Requirement = Set down a faithful copy of every record, and skip the pictures in it.

** Opening Source records block **

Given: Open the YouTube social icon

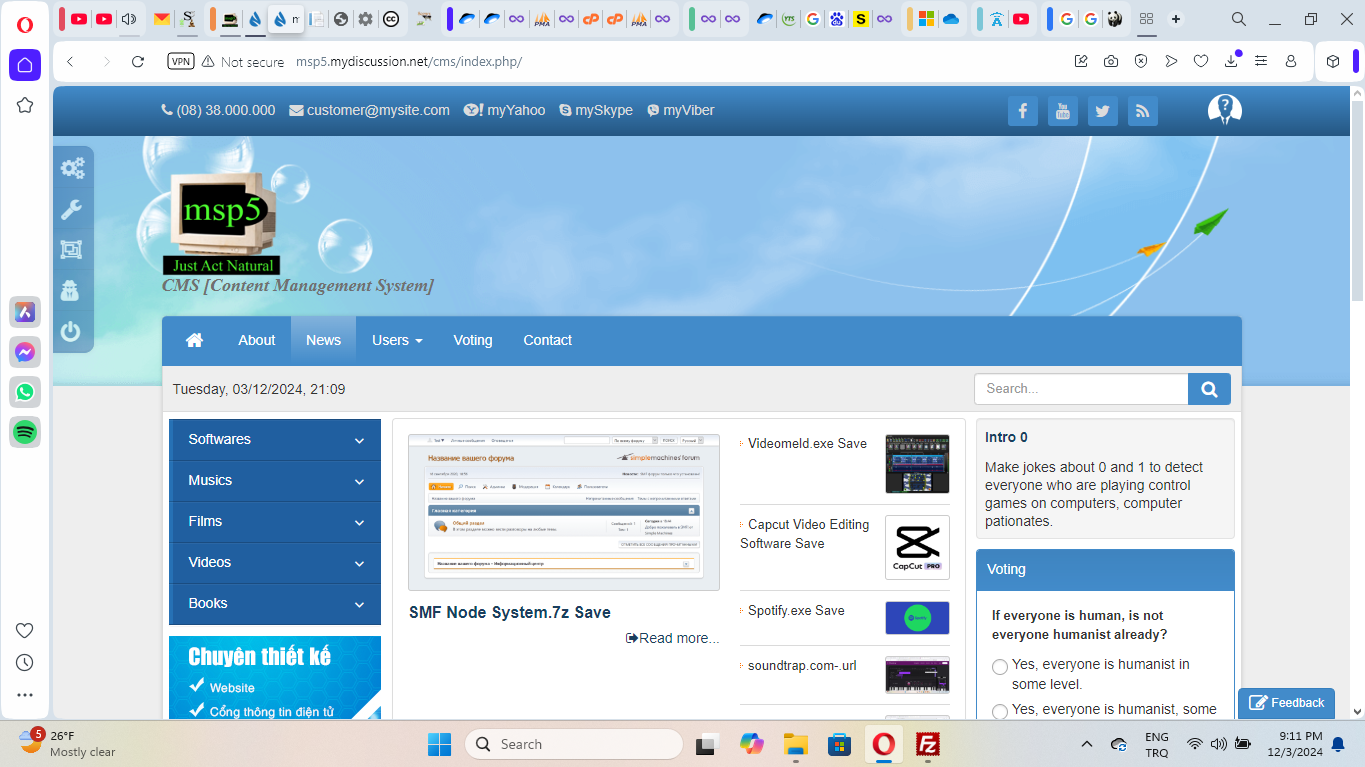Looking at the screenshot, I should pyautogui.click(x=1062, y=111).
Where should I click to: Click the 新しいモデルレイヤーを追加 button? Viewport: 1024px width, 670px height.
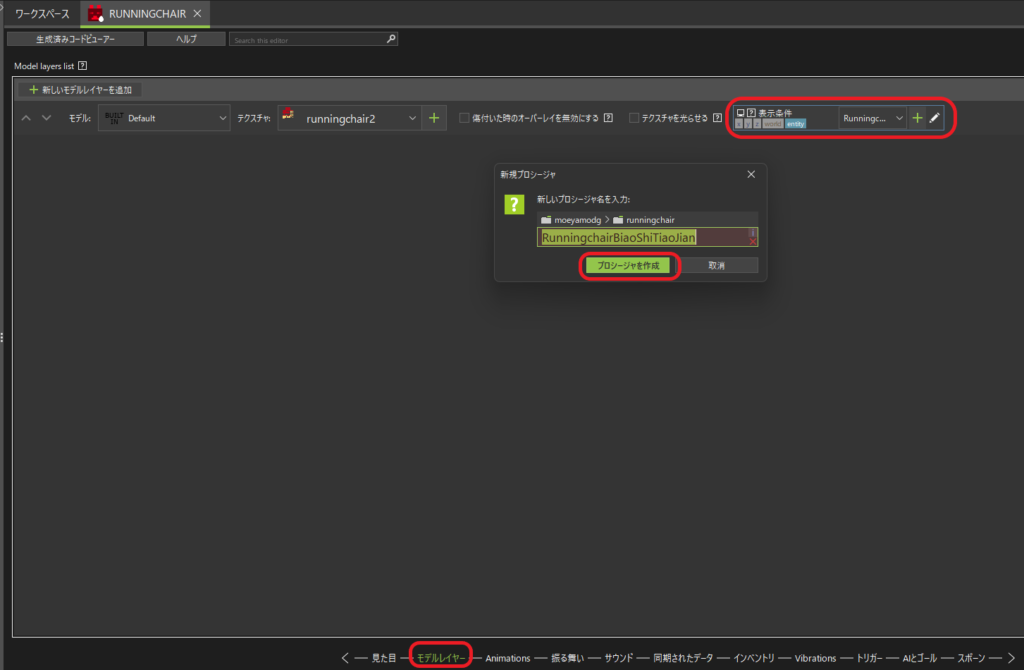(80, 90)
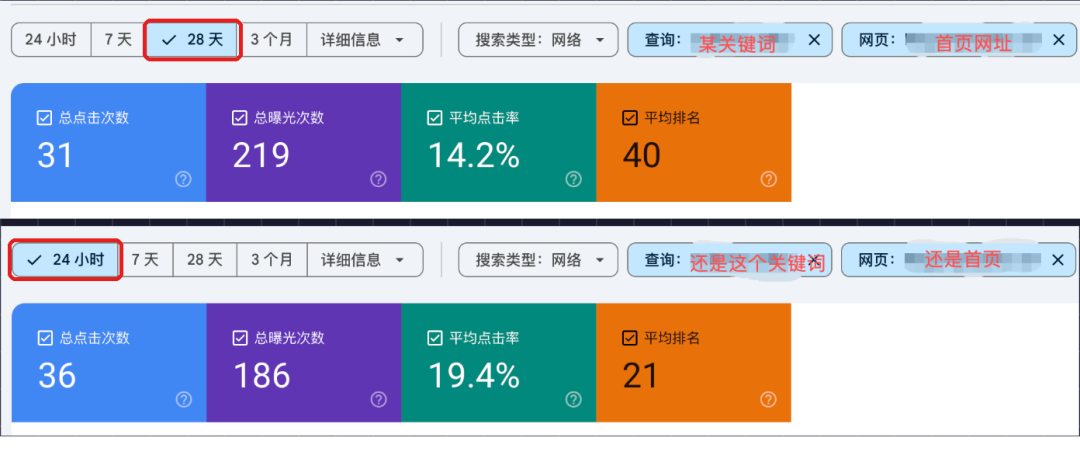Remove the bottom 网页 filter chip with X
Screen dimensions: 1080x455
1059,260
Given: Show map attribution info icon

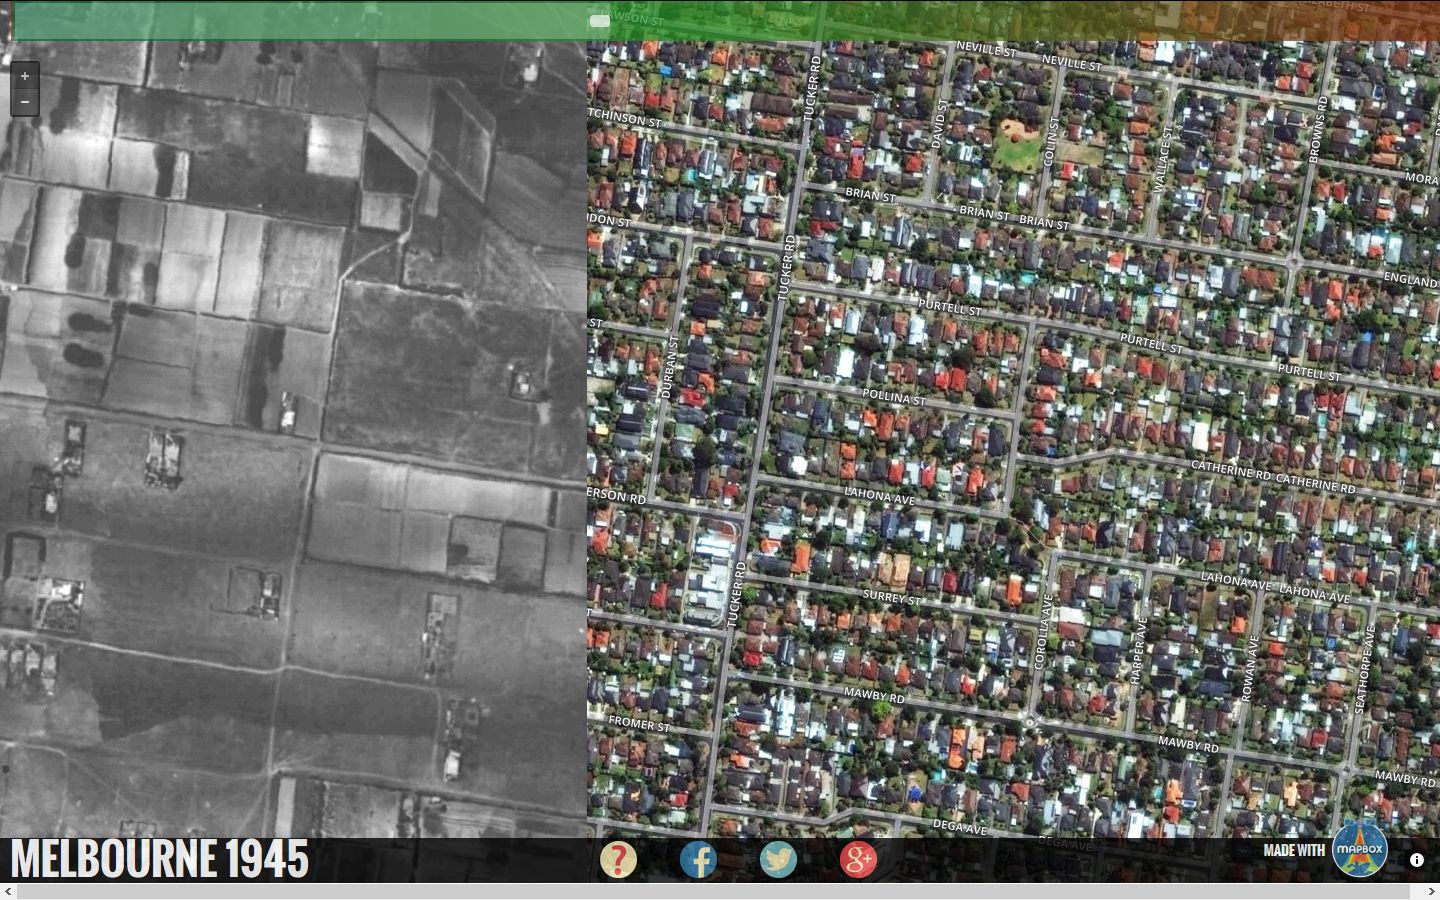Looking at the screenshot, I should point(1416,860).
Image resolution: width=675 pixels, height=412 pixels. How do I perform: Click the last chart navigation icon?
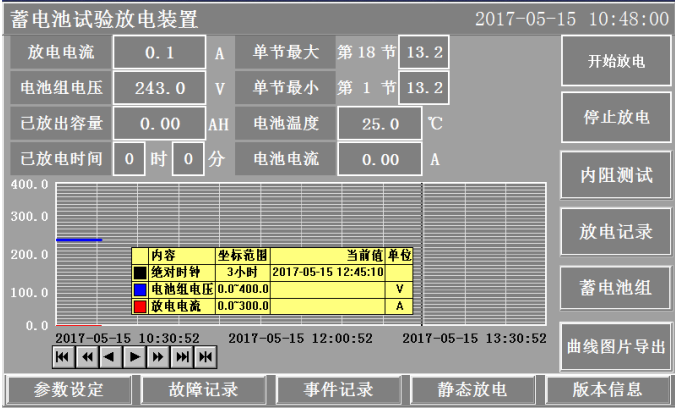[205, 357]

** Closing Source records block **

Response to the task =
Given: Open the YouTube social icon

Looking at the screenshot, I should pyautogui.click(x=1062, y=111).
Where should I click to: Click the 新しいモデルレイヤーを追加 button? Viewport: 1024px width, 670px height.
(80, 90)
Remove the bottom 网页 filter chip with X
Screen dimensions: 1080x455
1059,260
Given: Show map attribution info icon

Looking at the screenshot, I should point(1416,860).
Image resolution: width=675 pixels, height=412 pixels. How do I perform: Click the last chart navigation icon?
[205, 357]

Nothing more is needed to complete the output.